**Instructions to follow**
Quote the entries word for word. Omit the pictures.

(Recorded data)
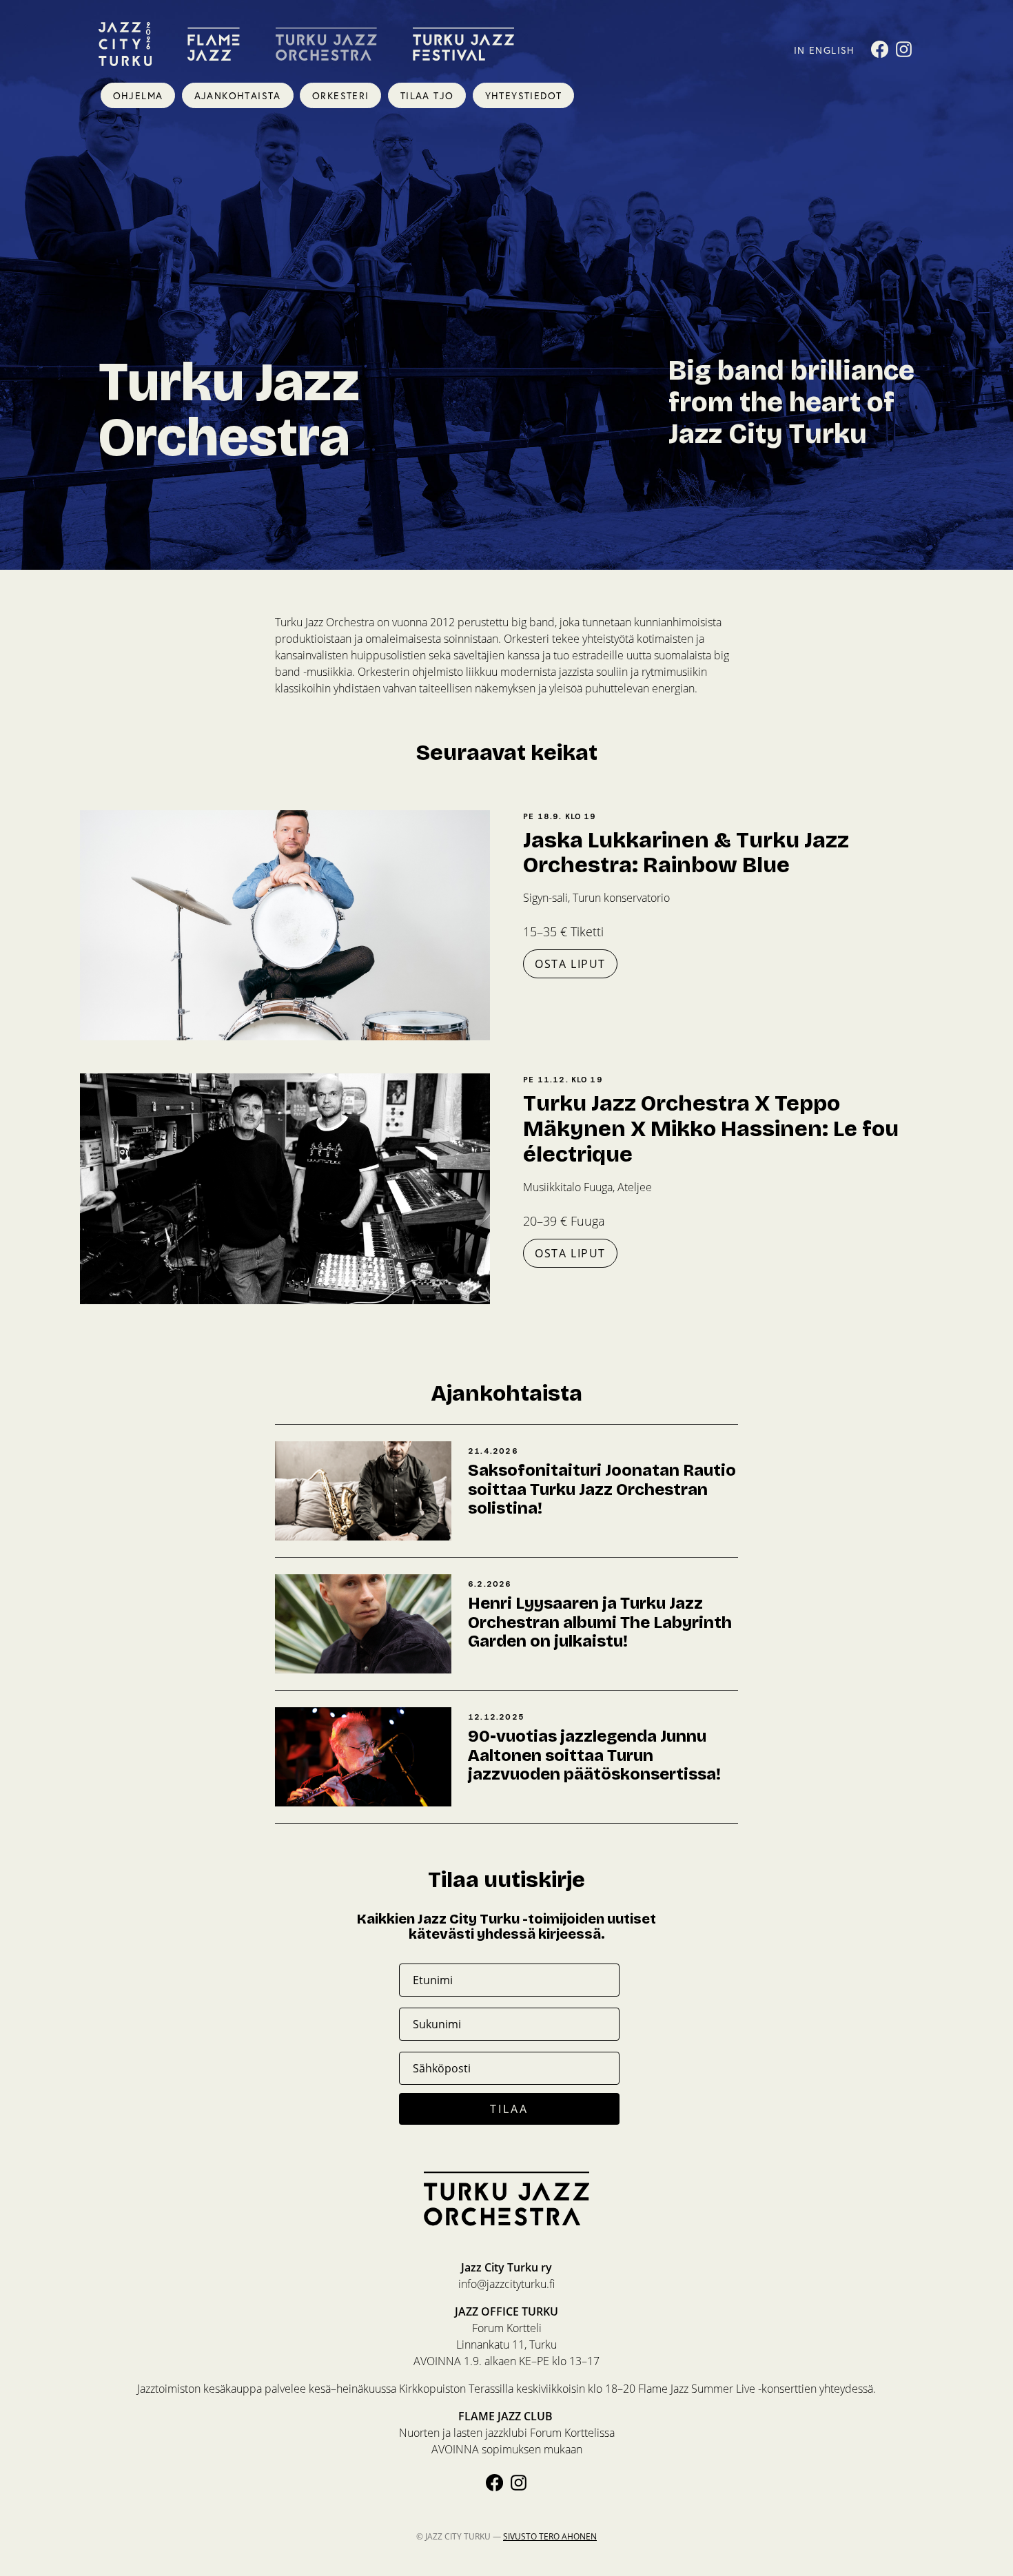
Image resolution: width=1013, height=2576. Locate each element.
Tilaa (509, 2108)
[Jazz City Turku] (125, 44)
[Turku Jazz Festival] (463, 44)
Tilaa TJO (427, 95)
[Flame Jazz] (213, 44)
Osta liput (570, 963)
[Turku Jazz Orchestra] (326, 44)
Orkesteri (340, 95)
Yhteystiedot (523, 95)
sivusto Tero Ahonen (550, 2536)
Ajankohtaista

**Result of this task**
Image resolution: width=1013, height=2576. Locate each element.
Tilaa (509, 2108)
[Jazz City Turku] (125, 44)
[Turku Jazz Festival] (463, 44)
Tilaa TJO (427, 95)
[Flame Jazz] (213, 44)
Osta liput (570, 963)
[Turku Jazz Orchestra] (326, 44)
Orkesteri (340, 95)
Yhteystiedot (523, 95)
sivusto Tero Ahonen (550, 2536)
Ajankohtaista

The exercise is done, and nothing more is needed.